Ambition. At What Price?

July 7, 2016 By kwmccarthy



Click on text for more information about the On-Purpose Small Business Package

The desire to make a positive difference is the sweet, soulful heart of ambition. In contrast is blind ambition that tramples all in its path to accomplish an end, perhaps even a noble end at that, which is fraught with unhealthy costs. Much of this rests on your view of people.  

Which will mark your life, career, and legacy?

Herein lies the rub for many a business person. To what lengths are you willing to go to realize your ambitions?

Results, especially in the form of company sales and profits, are outward and tangible measures of success. Measurable signs, however, tell just a portion of the story. If you want to know the full story, ask the people along the way who helped to produce the results.

Here’s a painful example. For 12 months spanning 2008 to 2009, I worked nearly full time with a CEO client to author a book that codified his corporate culture, leadership development moves, and business strategy for internal use. Intending for the company to go public via IPO, the book also targeted Wall Street analysts and investors so they could readily grasp what truly made this company great.

The IPO market at that time dried up with the challenges in the economy. Instead, the company was purchased by a national competitor for $130 million. By the CEO’s own admission, the book helped them get more than $15 million in greater value for shareholders over the IPO price, plus they kept their name, and the CEO was offered the position of President over the merged companies.

“Wow!” you may be thinking, “That CEO had to be a happy man.” You would think so. Eight months after delivery of the manuscript, a client satisfaction clause I wrote into the contract was used to deny issuing me an “earned” six-figure stock bonus despite personal assurances from the CEO to the contrary. My concern for my client’s satisfaction and best interests was used against me. Ouch! That hurts on so many levels.

Just because one can take advantage of another person, does that mean one should? Best-selling books on the art of war and being a prince would say go for it. But I say there’s nothing noble in selfishness and greed. True nobility is knowing one has the upper hand and using it to raise up the other person instead of jamming them down further.

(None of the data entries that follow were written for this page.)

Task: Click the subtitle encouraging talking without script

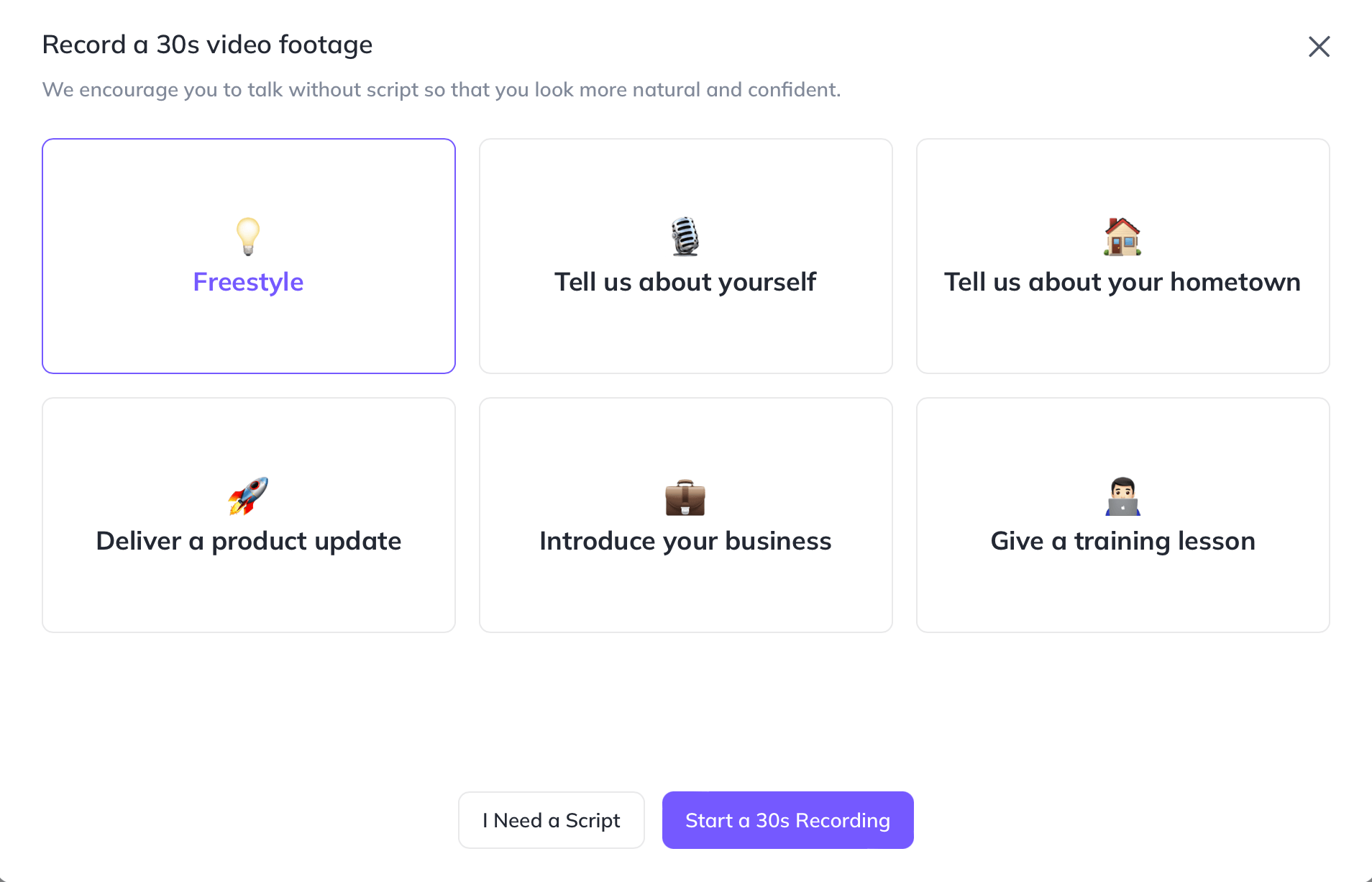Action: 441,89
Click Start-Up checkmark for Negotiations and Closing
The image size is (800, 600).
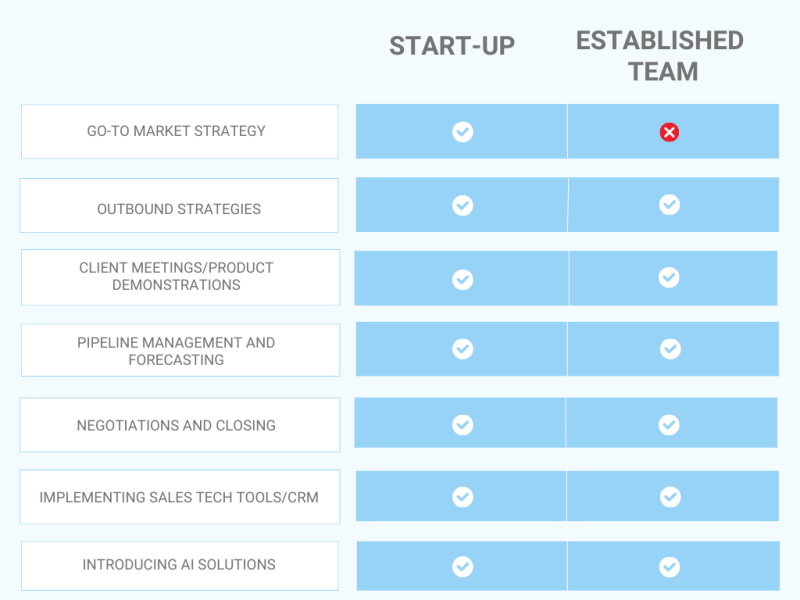[462, 425]
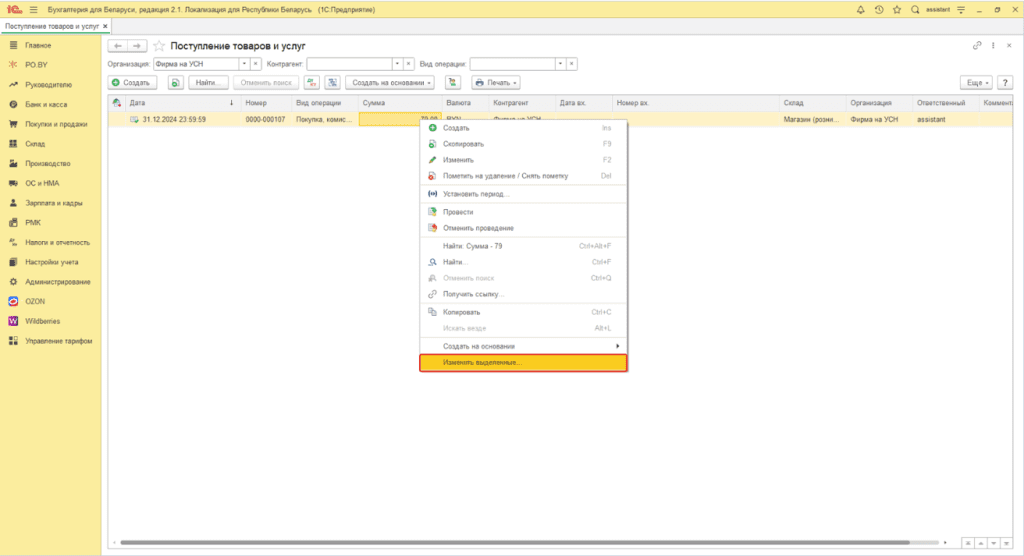Click the horizontal scrollbar at list bottom
Screen dimensions: 1024x556
pos(500,542)
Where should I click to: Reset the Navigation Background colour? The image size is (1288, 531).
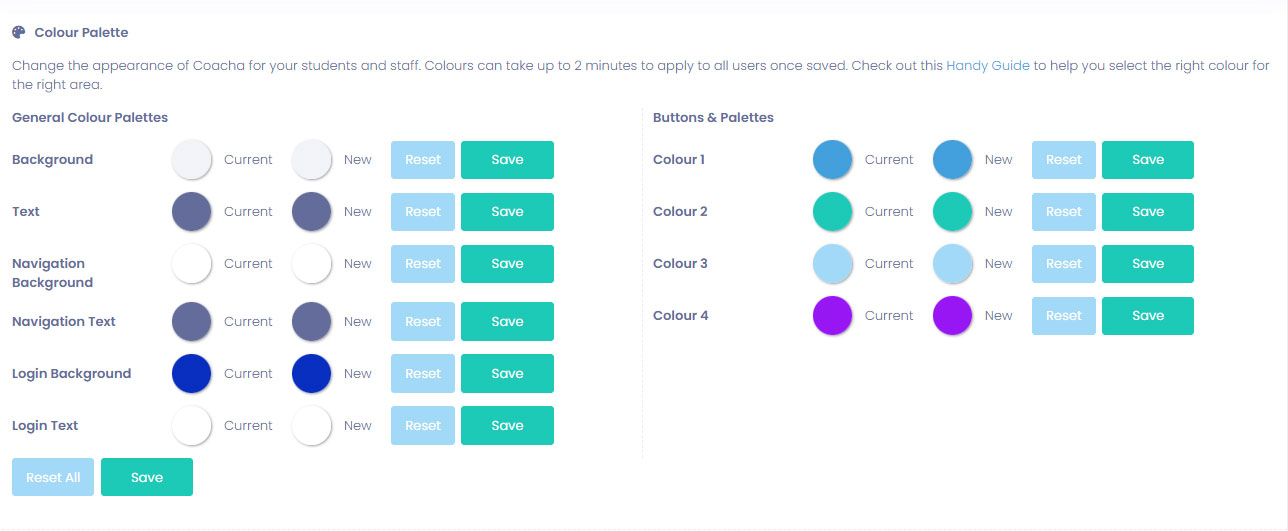(x=422, y=264)

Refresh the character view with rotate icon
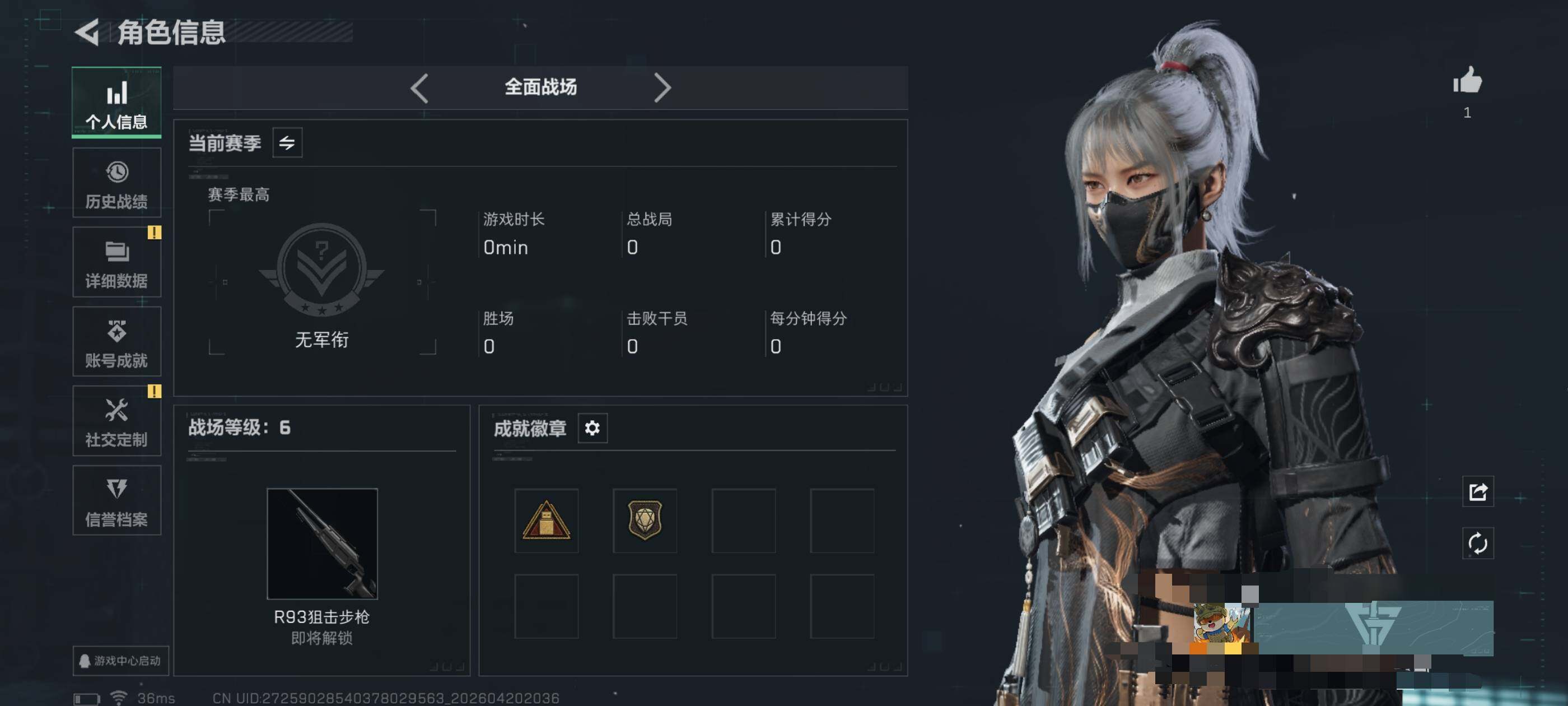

The deeper value is seeing people as being above things. Translation: relationships are greater than transactions. Results with responsibilities and citizenship can coexist and produce true greatness.

For a couple of decades I’ve worked with my CEO clients to get them to stop saying things like, “Our people are our greatest asset.” Assets are bought and sold as in slavery. Relating people to assets dehumanizes them and places them on par with the photocopier. By the way, the investment in the photocopier maintenance agreement often far exceeds the equivalent “maintenance agreement” for the people in training, development, and benefits. How sad is that!

Along this same line, the term Human Resources certainly isn’t endearing and doesn’t advance the cause of people as human beings. Resources is just another name for commodities or assets that are traded, discarded, and otherwise moved about indiscriminately. The Human Resources Department is a blind co-conspirator in the loss of human identity and dignity. Instead, rename the department to something like, “People Development” or “Talent Management” but not “human resources.” It is degrading.

I hold no delusions of grandeur that either the perfect person or company graces the face of the planet. Self-serving serpents slither the planet preying on others. We are all capable of being this way, yet deep within our spirit we yearn to a higher self, call, and standard. We’re better to aspire and fail than to have no aspiration at all.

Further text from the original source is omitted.